(Set problem): Reproduce the rows verbatim, starting at the line that contains "At what coordinates" and stopping after the line that contains "coord(468,768)". Reproduce only those lines.

(Record excerpts):
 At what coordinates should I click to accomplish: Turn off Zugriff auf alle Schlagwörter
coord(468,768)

--

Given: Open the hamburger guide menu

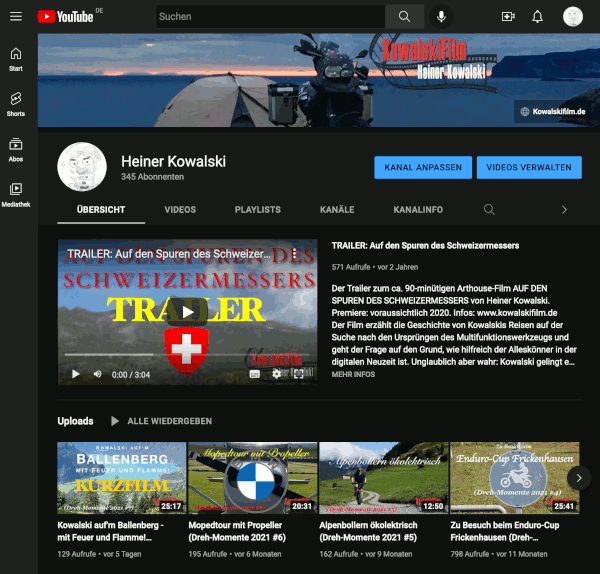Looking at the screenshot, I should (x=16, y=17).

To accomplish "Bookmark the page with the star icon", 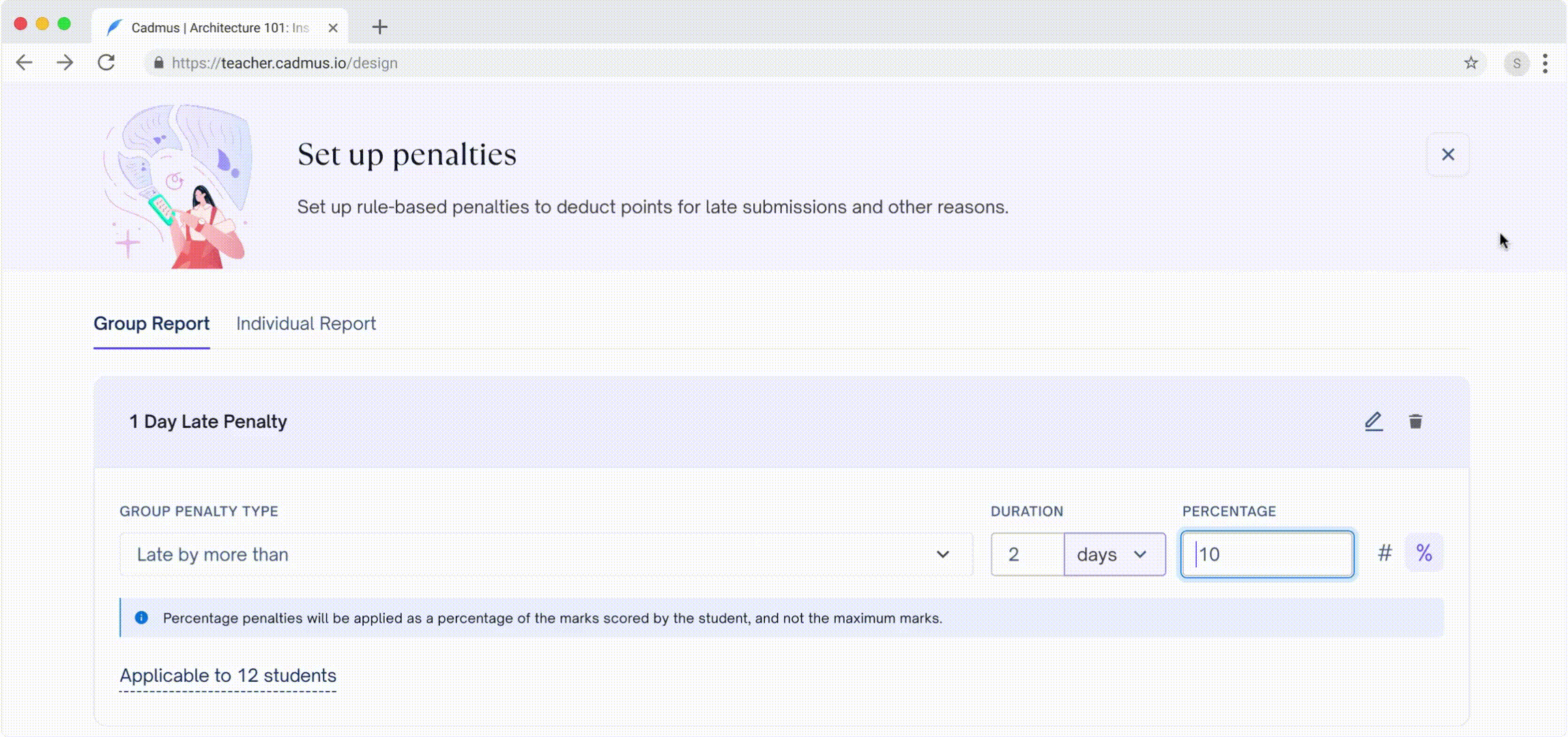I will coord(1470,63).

(Complete output):
 At what coordinates should I click to accomplish: Turn off Zugriff auf alle Schlagwörter
coord(468,768)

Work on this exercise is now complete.